Super Bowl commercials often follow formulas, Behrend professor says

A portrait of Penn State Behrend faculty member Arpan Yagnik

"Creativity is never a contest," said Arpan Yagnik, associate professor of advertising at Penn State Behrend. "It's about celebrating how you can define yourself."

Credit: Penn State Behrend

An unexpected matchup, a star-studded halftime show, and favorite tailgate food for living-room get-togethers – all are in the lineup for Sunday’s Super Bowl.

For many who watch, however, the big game is all about branding. Even the Super Bowl name is trademarked. That makes the commercials must-see-TV, said Arpan Yagnik, associate professor of advertising at Penn State Behrend.

“If you want to sell something, you want to be someplace where people are paying attention,” Yagnik said. “The Super Bowl is where America is paying attention. It’s a stupendous opportunity for advertisers to have a presence.”

The N.F.L. has long dominated the TV arena. Of the 50 most-watched broadcasts during the 2021 regular season, 48 were N.F.L. games. The Super Bowl is the biggest draw: Last year’s championship game drew an audience of 96.4 million.

For advertisers, a Super Bowl ad is a big bet: A 30-second spot in this year’s game costs approximately $6.5 million, according to the Sporting News. For the audience watching at home, the commercials are like pulling the lever of a slot machine, Yagnik said: You aren’t entirely sure what you’ll get next.

“There is an element of mystique,” he said. “You want to laugh and feel different emotions, and you want to be surprised – pleasantly, hopefully.”

The best commercials stick with us. We remember them long after we have forgotten which teams were on the field for the actual game. We asked Yagnik about some of his favorites, which fall into these proven ad categories:

For ads that use humor, he ranks Volkswagen’s 2011 commercial “The Force” as one of the best of all time.

A young boy, dressed as Darth Vader from “Star Wars,” tries to use the Force to power objects in his home. It doesn’t work, and the boy is frustrated. Then his father, using a remote key fob, tricks him into believing he started the family’s Volkswagen Passat.

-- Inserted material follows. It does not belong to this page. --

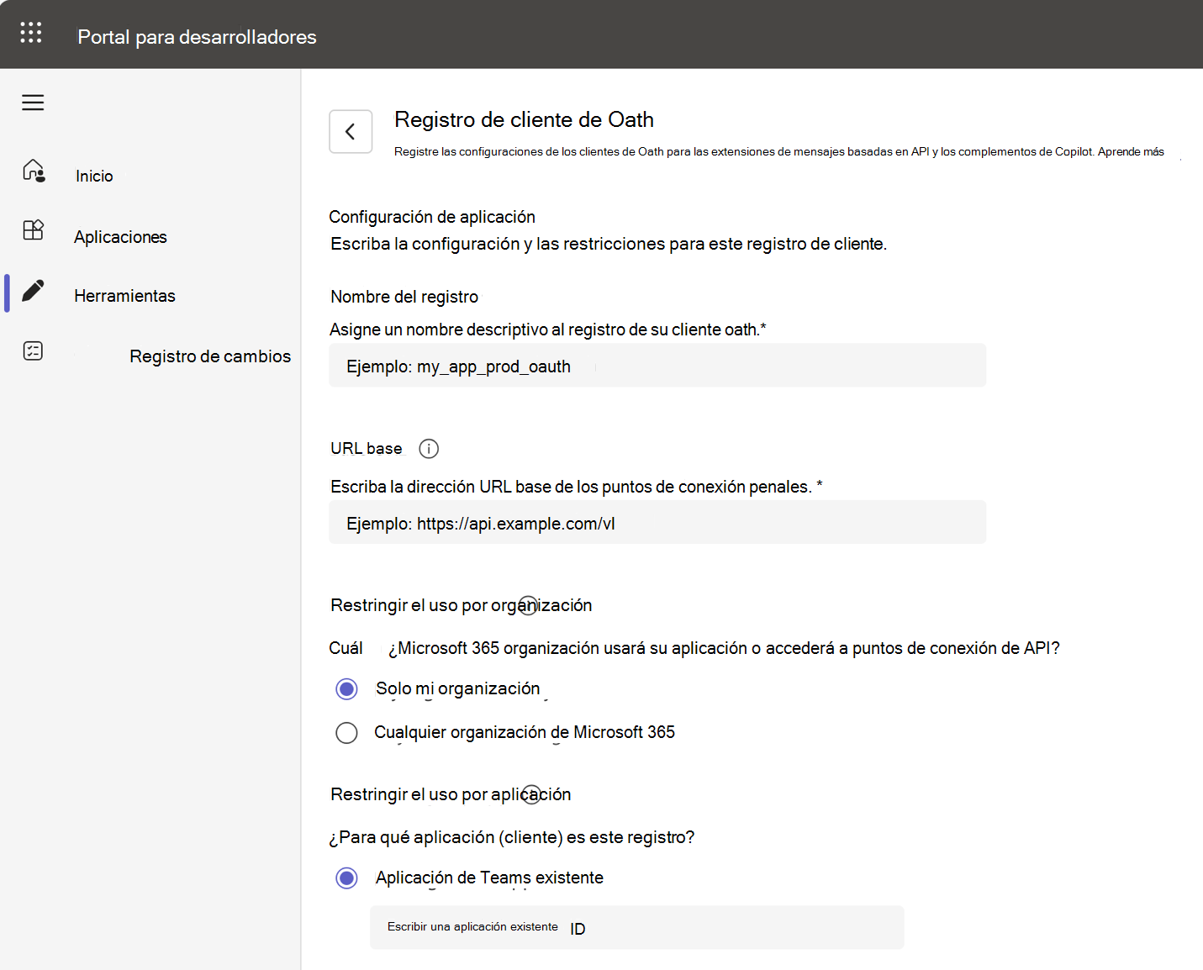Select the Solo mi organización radio button
1203x970 pixels.
point(346,689)
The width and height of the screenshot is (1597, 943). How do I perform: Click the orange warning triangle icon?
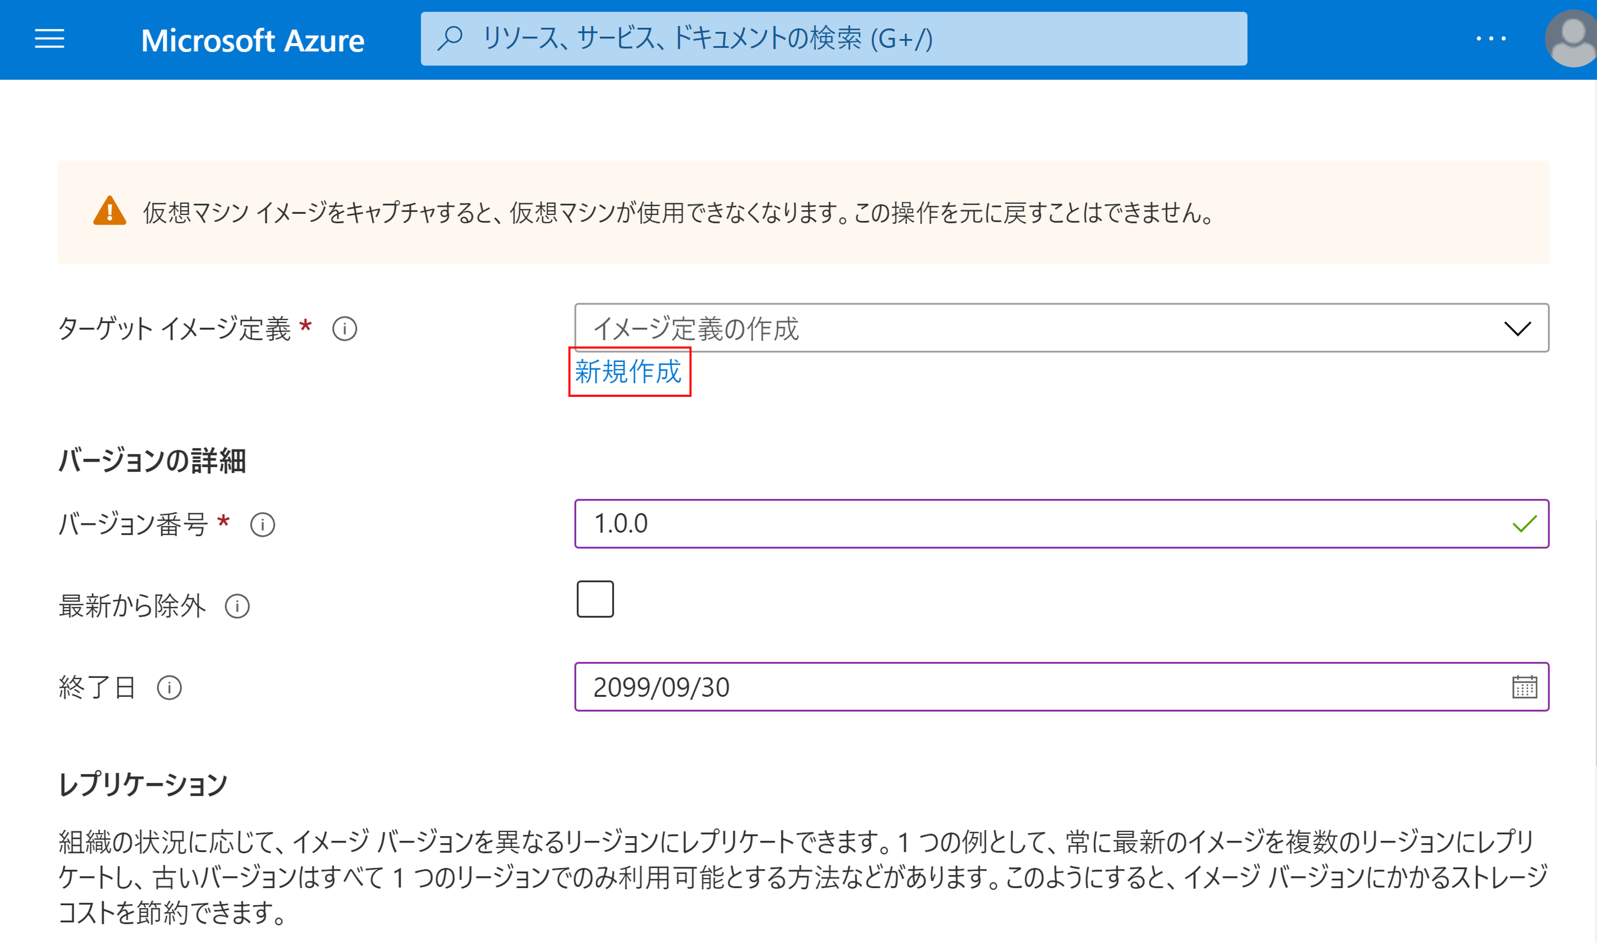tap(109, 212)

“This one had a nice emotive touch,” Yagnik said. “It’s like the best moment of that kid’s life.”

For ads that star animals, he likes Budweiser’s 2015 “Lost Dog” commercial.

Super Bowl commercials have spotlighted frogs, polar bears and, of course, the famous Clydesdales, which first appeared in the 1991 broadcast. This ad, in which the horses defend a puppy that is threatened by a wolf, pulls on the viewer’s heartstrings, Yagnik said.

It works for one reason, he said: “America loves dogs.”

Celebrity appearances also can be effective. Yagnik particularly liked the 2021 Amazon ad that featured the actor Michael B. Jordan as Alexa.

“It worked really well,” he said, “because it highlighted a vital part of the product experience.”

Another common Super Bowl approach – feel-good patriotism – was personified in Chrysler’s 2011 commercial “Imported from Detroit,” an ad that featured Eminem.

“It was the mood,” Yagnik said. “It was what he was able to bring to it. Eminem’s presence did not overshadow the product. It gave the spot gravitas and the strength it needed.”

As for this year’s ads, many of which will be released in advance of the Super Bowl, Yagnik expects some companies to turn the page on COVID and the frustrations caused by the pandemic.

“I think we’ll get to see some really good creativity,” he said. “’Reassuring’ and ‘comforting’ could be the themes.”

He predicts a new category of product – cryptocurrency. But he hopes advertisers leave the competition to the athletes.

“Creativity is never a contest,” he said. “It’s about celebrating how you can define yourself.”